Anyone who’s paid attention to what’s happening in the Supreme Court in the last six months has probably caught on to the issue of nondelegation and the potential it has to upend decades of federal regulations. There’s a fear that it will weaken basic environmental laws like the Clean Air Act and strip the EPA of its authority to ensure public health and safety.
If nondelegation becomes the law of the land, will environmental contamination run wild from businesses no longer bound by strict EPA regulations? Will it completely alter the way businesses and developers operate? Or will it simply be business as usual?
What Is Nondelegation?
Ever since the 1930s, Congress has written laws and then delegated authority to other government agencies to define them and lay out specific details in how they will be followed. This legislative process has been challenged several times in the last century under the nondelegation doctrine, which says that Congress is vested with legislative power by the Constitution and may not transfer powers to another branch. For the past 84 years, the Supreme Court has upheld all but two cases of delegation.
But the Court’s opposing opinions on Gundy has brought the issue of nondelegation back into the headlines. While the majority ruling in Gundy upheld the delegation of power (in this case to the Attorney General), opinions written by Justices Alito and Kavanaugh indicate that a new majority of justices are willing to reinvigorate the nondelegation doctrine in the near future.
And this has many people wondering what it could mean for the future of environmental regulations.
While less regulation means that the government will have a diminished ability to drive policy regarding environmental contamination, I don’t believe that nondelegation will have a significant impact on how businesses currently operate. Nondelegation doesn’t remove the hammer of any business owner’s requirement to be responsible for their actions. Here’s why:
- Environmental liability is a safeguard. With the way environmental liabilities work and with strict statutes in place, the obligation businesses have to the environment is not going away. Changes in governmental policy happen all the time, from administration to administration. Regulations are tightened and they’re loosened. But businesses still have responsibilities and are still tied to strict liability statutes in their environmental insurance policies. In light of changes in regulations, businesses still have risk and a fiduciary responsibility to protect their companies from liabilities that could significantly affect their balance sheets. Environmental insurance continues to be an effective way of mitigating environmental risk.
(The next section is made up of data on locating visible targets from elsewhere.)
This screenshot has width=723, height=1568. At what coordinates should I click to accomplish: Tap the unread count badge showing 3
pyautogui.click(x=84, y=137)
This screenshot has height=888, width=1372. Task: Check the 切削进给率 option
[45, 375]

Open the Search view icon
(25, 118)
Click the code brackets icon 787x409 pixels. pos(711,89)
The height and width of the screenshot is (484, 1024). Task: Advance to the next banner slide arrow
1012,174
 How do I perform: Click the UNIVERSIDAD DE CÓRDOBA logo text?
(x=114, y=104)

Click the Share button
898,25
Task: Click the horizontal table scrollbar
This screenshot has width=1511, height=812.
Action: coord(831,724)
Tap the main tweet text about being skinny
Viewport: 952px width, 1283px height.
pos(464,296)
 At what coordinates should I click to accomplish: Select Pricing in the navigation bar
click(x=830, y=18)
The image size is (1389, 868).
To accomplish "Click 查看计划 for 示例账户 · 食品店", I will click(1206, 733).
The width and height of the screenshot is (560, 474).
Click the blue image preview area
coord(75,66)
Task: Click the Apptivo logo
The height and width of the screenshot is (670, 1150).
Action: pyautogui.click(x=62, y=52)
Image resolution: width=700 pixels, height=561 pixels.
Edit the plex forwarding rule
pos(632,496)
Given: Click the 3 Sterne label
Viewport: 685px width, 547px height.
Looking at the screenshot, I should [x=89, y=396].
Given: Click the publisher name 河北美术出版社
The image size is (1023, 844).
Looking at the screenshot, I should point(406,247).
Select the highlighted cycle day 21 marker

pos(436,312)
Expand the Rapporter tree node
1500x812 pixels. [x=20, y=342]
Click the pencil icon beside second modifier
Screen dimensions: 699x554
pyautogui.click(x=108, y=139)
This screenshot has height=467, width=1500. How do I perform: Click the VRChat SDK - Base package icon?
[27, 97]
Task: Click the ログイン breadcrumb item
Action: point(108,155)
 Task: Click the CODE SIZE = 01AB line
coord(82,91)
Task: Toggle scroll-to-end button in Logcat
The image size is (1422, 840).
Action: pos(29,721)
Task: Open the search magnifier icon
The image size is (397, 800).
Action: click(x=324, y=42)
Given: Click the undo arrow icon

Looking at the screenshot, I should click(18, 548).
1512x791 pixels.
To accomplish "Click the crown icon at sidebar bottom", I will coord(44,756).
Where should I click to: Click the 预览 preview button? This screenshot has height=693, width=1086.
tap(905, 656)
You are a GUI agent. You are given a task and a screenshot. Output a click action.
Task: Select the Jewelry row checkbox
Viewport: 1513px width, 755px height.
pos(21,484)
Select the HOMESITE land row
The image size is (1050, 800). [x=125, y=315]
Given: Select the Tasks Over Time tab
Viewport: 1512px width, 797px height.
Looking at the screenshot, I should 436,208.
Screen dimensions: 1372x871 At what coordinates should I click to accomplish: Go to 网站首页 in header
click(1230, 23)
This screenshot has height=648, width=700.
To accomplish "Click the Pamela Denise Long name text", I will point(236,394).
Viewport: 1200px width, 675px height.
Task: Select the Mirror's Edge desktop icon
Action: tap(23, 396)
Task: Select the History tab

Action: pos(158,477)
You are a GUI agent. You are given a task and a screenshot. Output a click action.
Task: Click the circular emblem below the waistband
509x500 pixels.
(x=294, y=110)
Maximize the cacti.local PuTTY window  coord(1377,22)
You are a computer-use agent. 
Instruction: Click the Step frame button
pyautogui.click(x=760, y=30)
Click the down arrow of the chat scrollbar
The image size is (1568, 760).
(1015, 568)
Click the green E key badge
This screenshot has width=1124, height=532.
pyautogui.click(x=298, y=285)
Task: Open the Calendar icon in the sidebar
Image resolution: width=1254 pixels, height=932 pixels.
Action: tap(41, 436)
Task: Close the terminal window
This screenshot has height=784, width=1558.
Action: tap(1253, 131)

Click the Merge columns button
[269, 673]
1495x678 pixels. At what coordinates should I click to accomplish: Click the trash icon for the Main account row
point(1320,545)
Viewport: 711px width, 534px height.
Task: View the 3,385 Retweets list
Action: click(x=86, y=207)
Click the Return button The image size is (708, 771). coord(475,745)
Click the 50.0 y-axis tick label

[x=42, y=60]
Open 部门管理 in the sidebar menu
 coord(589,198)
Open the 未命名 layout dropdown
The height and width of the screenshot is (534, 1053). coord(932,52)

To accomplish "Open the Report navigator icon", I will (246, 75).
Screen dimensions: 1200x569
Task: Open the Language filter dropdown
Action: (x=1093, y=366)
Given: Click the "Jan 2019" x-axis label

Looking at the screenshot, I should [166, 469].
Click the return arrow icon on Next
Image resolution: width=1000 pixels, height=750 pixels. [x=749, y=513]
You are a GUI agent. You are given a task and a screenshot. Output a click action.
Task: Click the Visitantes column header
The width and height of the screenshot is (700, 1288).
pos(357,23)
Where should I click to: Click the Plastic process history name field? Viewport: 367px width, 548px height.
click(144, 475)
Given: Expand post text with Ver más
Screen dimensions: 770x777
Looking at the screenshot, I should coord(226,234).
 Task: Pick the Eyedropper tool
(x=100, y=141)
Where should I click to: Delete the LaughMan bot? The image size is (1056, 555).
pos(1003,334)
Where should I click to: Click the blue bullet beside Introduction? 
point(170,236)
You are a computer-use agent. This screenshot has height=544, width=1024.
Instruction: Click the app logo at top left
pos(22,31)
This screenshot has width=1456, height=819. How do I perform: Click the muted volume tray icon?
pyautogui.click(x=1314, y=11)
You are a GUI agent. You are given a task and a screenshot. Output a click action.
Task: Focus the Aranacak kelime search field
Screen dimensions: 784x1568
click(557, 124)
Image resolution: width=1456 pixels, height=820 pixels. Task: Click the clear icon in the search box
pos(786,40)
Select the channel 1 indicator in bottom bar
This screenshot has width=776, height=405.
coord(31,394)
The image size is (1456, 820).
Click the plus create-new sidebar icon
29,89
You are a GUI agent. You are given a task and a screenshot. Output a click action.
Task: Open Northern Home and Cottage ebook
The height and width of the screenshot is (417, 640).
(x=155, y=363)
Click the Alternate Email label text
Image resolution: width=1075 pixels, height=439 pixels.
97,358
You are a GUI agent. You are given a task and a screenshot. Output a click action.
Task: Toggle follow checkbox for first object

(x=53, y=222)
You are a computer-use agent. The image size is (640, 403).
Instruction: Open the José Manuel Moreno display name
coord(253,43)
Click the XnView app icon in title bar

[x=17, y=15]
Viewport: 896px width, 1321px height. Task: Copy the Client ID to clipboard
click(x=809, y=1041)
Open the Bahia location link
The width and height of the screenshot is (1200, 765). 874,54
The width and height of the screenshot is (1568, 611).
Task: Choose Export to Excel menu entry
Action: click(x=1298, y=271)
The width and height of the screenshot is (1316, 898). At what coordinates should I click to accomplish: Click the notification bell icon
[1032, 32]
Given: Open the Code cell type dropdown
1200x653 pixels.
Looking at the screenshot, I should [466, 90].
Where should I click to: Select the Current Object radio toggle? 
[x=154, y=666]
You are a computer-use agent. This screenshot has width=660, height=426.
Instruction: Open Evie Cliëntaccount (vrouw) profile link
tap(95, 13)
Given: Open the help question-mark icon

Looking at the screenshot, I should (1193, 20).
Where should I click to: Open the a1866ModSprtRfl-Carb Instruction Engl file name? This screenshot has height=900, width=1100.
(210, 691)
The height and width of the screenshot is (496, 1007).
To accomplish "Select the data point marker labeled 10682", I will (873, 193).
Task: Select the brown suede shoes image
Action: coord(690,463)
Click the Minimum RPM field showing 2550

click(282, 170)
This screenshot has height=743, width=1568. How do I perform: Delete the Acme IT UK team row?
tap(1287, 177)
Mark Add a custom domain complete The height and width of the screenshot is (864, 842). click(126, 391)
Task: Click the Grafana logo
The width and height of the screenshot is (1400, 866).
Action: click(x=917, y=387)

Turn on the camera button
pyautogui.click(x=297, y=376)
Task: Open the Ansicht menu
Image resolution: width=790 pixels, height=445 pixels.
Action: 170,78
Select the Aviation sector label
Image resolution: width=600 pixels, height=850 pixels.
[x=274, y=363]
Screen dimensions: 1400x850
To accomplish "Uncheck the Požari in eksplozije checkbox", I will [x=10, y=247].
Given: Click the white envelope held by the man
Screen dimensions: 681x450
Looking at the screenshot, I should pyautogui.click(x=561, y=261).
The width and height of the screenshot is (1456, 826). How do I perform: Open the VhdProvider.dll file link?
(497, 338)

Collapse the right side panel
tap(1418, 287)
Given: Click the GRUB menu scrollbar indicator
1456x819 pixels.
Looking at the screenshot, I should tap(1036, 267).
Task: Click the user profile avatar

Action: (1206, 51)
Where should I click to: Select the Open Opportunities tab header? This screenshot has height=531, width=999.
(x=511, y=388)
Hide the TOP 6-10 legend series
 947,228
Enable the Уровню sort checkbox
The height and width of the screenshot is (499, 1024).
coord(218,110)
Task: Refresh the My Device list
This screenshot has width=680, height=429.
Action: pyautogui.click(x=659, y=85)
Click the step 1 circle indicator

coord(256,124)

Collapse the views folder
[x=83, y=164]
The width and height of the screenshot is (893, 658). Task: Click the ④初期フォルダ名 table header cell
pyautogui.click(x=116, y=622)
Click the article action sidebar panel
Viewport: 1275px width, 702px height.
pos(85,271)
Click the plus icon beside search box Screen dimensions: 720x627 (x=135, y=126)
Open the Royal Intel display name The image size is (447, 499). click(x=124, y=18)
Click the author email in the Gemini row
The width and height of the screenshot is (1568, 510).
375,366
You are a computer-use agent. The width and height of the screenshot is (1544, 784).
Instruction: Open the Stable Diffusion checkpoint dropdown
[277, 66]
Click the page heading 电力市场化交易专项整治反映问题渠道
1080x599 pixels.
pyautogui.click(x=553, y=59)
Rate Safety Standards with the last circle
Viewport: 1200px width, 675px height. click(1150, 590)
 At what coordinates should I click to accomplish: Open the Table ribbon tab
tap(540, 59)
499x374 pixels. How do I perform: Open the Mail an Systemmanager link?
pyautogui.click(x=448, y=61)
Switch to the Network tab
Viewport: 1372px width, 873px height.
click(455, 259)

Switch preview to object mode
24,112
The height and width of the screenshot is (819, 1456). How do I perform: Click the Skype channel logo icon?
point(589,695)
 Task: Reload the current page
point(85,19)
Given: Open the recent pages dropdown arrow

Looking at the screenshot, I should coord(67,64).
- The public demands transparency… and the media gives it to them. In today’s world, prudent owners need to make sure they’re taking care of business from an environmental standpoint because that’s what people expect. The public is informed in endless ways and is eager for transparency. Oversight doesn’t just come from governmental agencies. Right-to-know groups, watchdog groups, social media and traditional media all play a part in raising public awareness and promoting transparency in how businesses operate. It is not just the public demands that keep businesses in line; businesses are aware of the reputational value they need to maintain. Environmental insurance also includes coverage to assist in retaining public relations firms to deal with crisis management if a lawsuit arises.
- Self-regulation is already alive and well. No matter whether there are stringent policies or not, industries will self-regulate. PFAS is a good example. This chemical group, found in products like non-stick cookware and food packaging, has been tied to serious health issues. But the effect of PFAS on humans hasn’t been defined by any government agency, nor has it been regulated in a meaningful way. Instead of issuing strict PFAS standards, the EPA created a voluntary stewardship program in 2006 in which all the major companies in the PFAS industry committed to certain manufacturing and emissions restrictions. More recently, the EPA issued guidance documents on acceptable contamination levels, but the minimal threshold (17 parts per trillion) is so low that 18 states have adopted their own, more stringent rules. This example of self-regulation is growing momentum as more and more states take on the issue on their own, without federal government oversight.
In the end, everyone wants a safe environment. Everyone is concerned about clean air and clean water. No matter what rulings come down from the Court, the public’s demand for a safe environment will ensure that businesses, owners and developers are adhering to commonsense day-to-day operations. Bad actors who will break with their environmental responsibilities because of changes in policy will do so even with all the regulations we have in place today.
The majority of owners will be socially and environmentally responsible and will conduct business in a way that’s in keeping with what’s happening in the environment.